**TASK TO CARRY OUT:** Copy the following rows word for word, leaving out the pictures.

**DATA LISTING:**
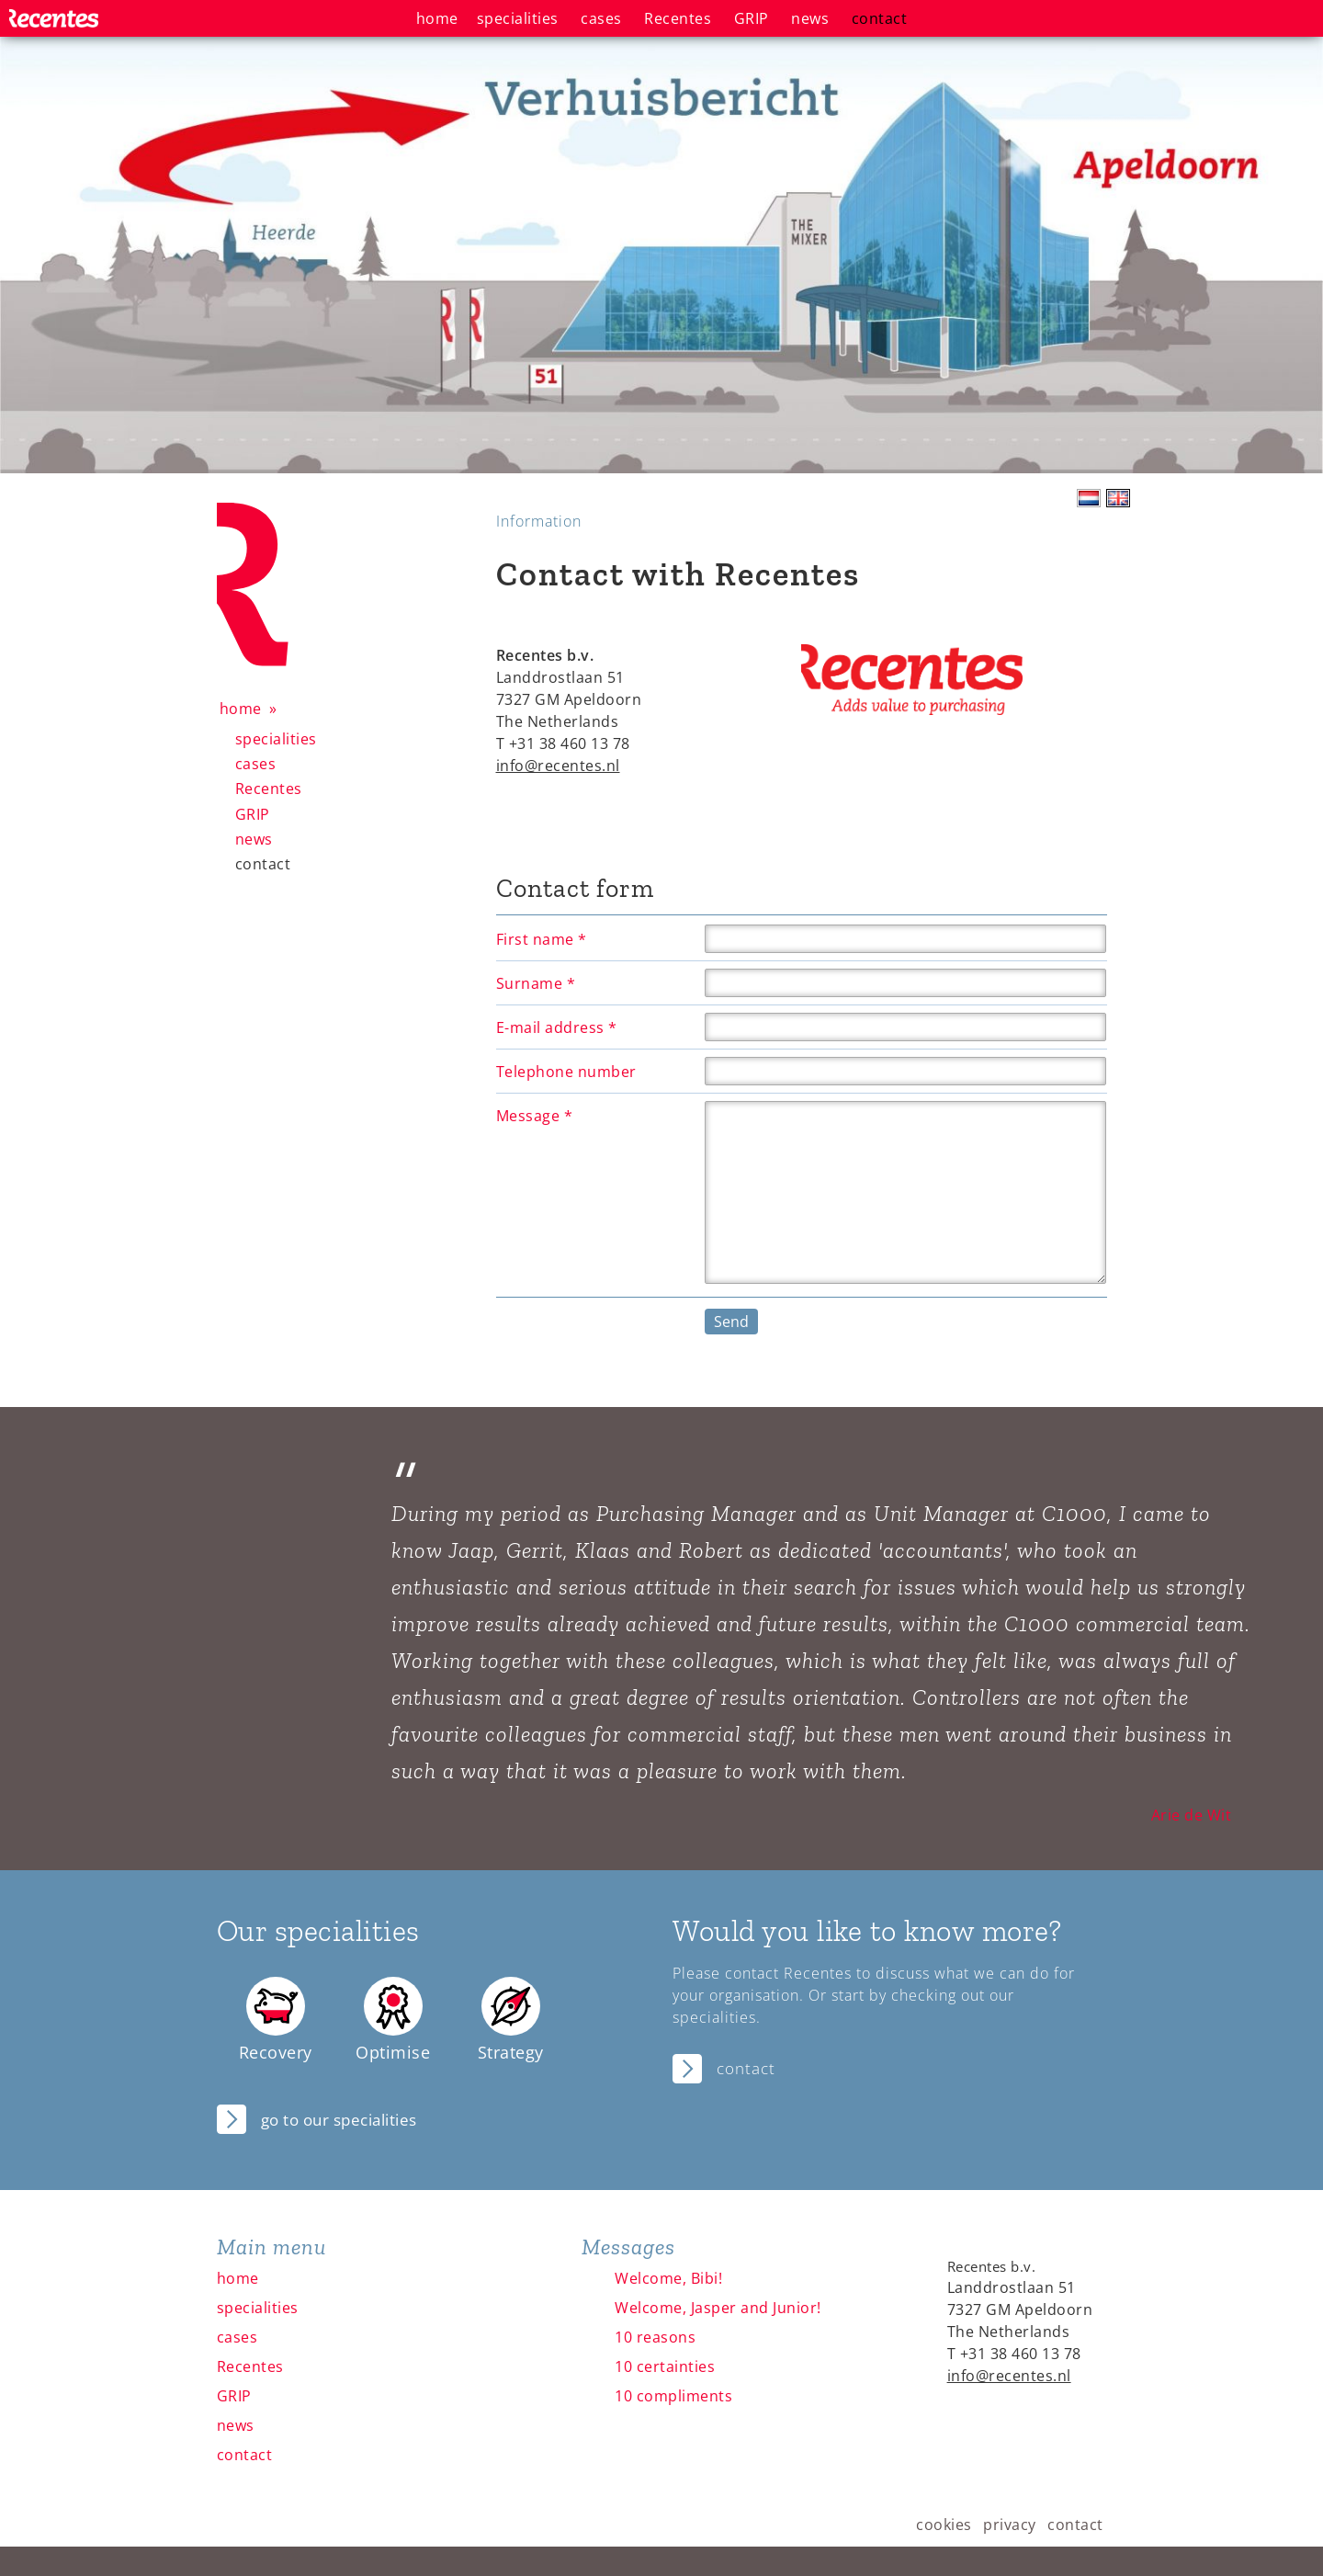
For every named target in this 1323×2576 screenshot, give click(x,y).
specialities (276, 739)
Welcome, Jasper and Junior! (718, 2308)
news (254, 839)
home (241, 708)
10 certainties (665, 2366)
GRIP (252, 814)
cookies (944, 2524)
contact (263, 864)
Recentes (268, 788)
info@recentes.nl (558, 765)
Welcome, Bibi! (668, 2278)
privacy (1009, 2524)
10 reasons (655, 2337)
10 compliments (673, 2396)
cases (256, 764)
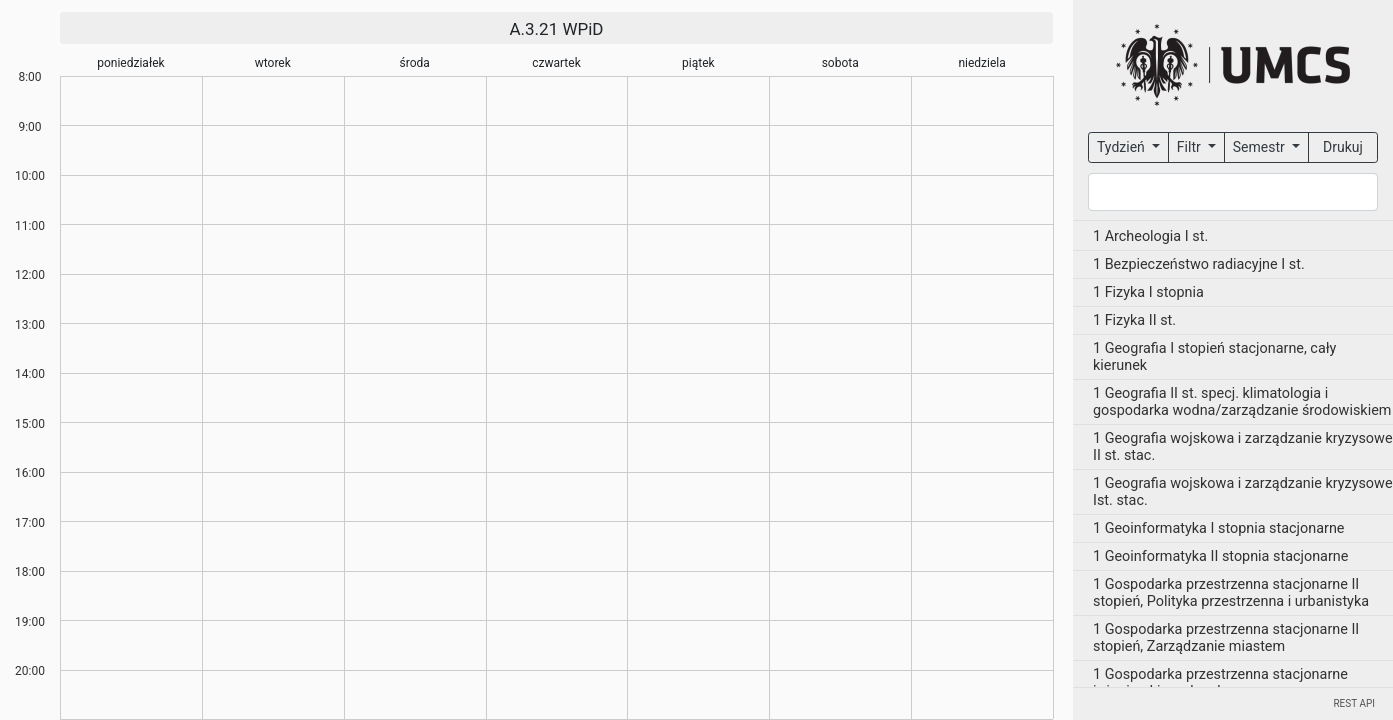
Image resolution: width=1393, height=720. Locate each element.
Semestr (1260, 147)
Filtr (1190, 147)
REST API (1354, 703)
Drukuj (1343, 147)
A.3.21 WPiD (556, 29)
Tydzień (1122, 147)
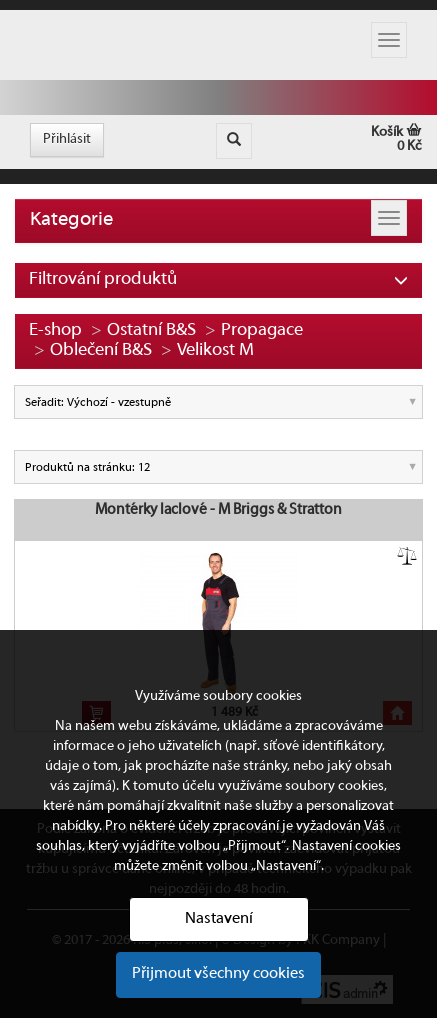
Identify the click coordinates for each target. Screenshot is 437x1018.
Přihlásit (67, 139)
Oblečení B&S (101, 350)
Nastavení (219, 919)
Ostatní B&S (151, 330)
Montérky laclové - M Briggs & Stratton (218, 510)
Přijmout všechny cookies (218, 974)
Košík (337, 139)
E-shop (55, 330)
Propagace (262, 330)
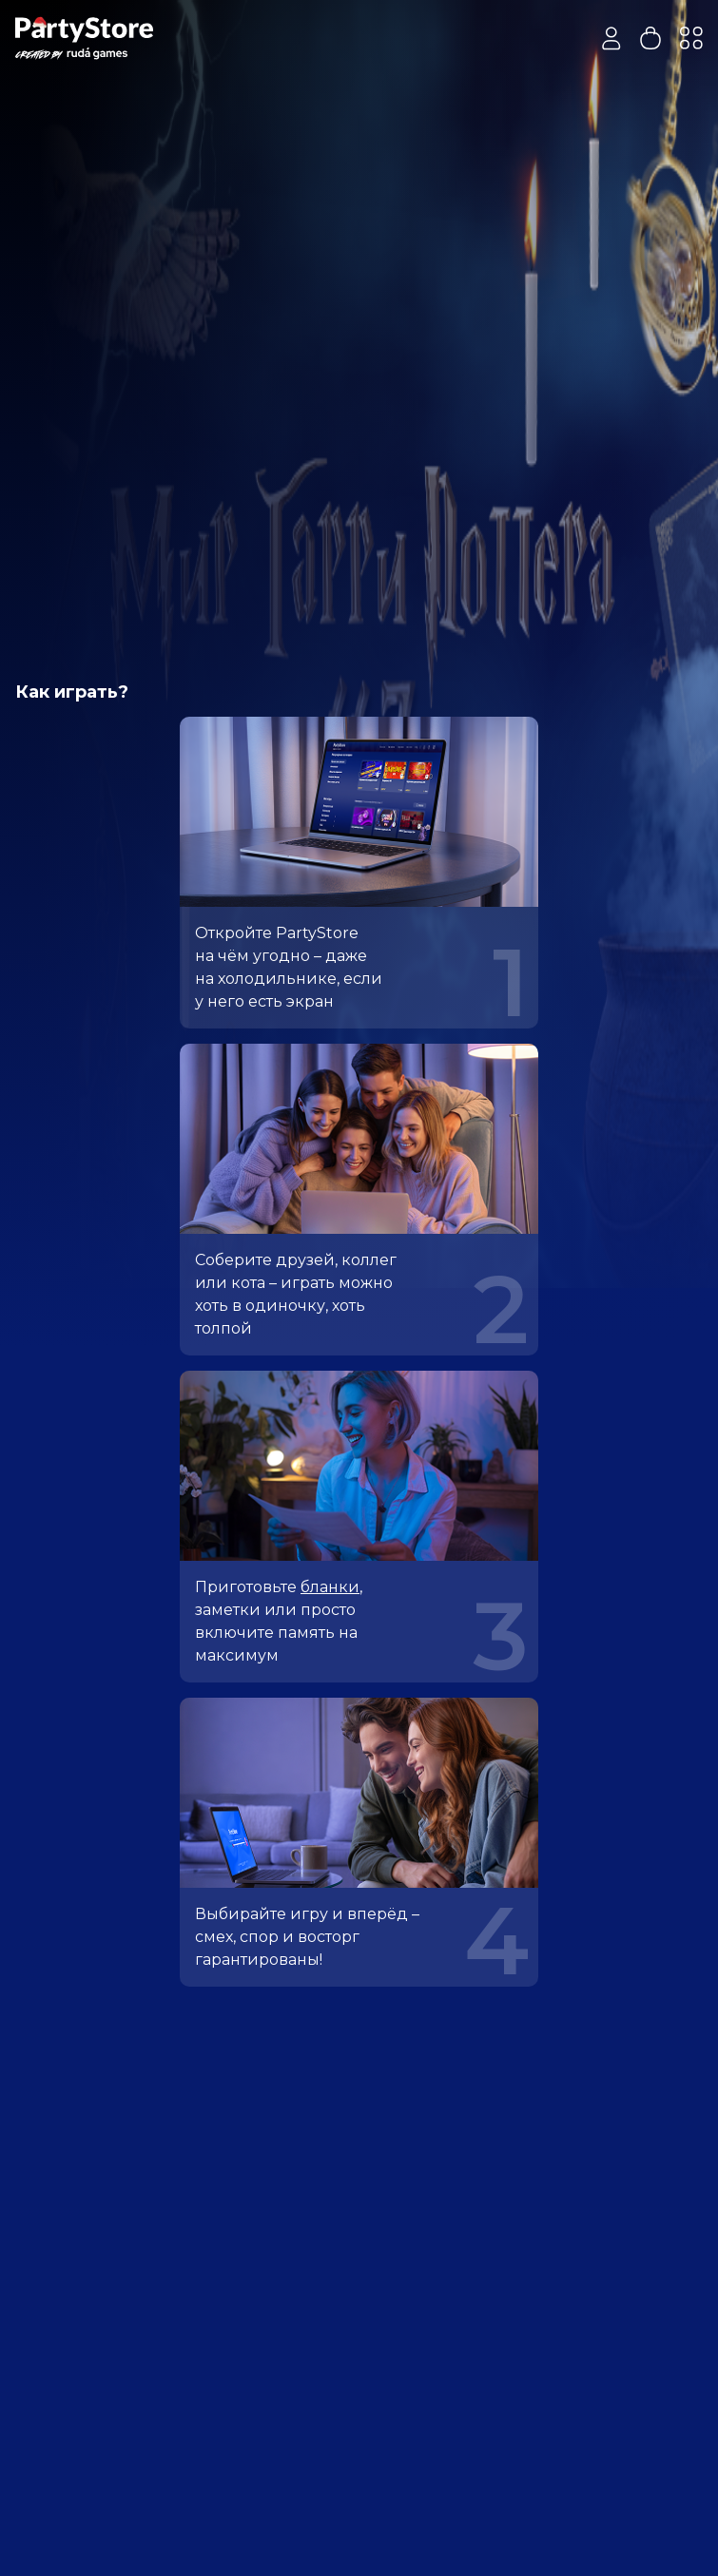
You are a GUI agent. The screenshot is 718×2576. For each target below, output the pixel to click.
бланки (330, 1587)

**TASK RESPONSE:**
For every named target in this 1323×2576 screenshot, give click(x,y).
specialities (276, 739)
Welcome, Jasper and Junior! (718, 2308)
news (254, 839)
home (241, 708)
10 certainties (665, 2366)
GRIP (252, 814)
cookies (944, 2524)
contact (263, 864)
Recentes (268, 788)
info@recentes.nl (558, 765)
Welcome, Bibi! (668, 2278)
privacy (1009, 2524)
10 reasons (655, 2337)
10 compliments (673, 2396)
cases (256, 764)
Image resolution: width=1393, height=720. Locate each element.
Semestr (1260, 147)
Filtr (1190, 147)
REST API (1354, 703)
Drukuj (1343, 147)
A.3.21 WPiD (556, 29)
Tydzień (1122, 147)
Identify the click coordinates for each target. Screenshot is 437x1018.
Přihlásit (67, 139)
Oblečení B&S (101, 350)
Nastavení (219, 919)
Ostatní B&S (151, 330)
Montérky laclové - M Briggs & Stratton (218, 510)
Přijmout všechny cookies (218, 974)
Košík (337, 139)
E-shop (55, 330)
Propagace (262, 330)
You are a GUI agent. The screenshot is 718×2576. For each target below, output the pixel to click.
бланки (330, 1587)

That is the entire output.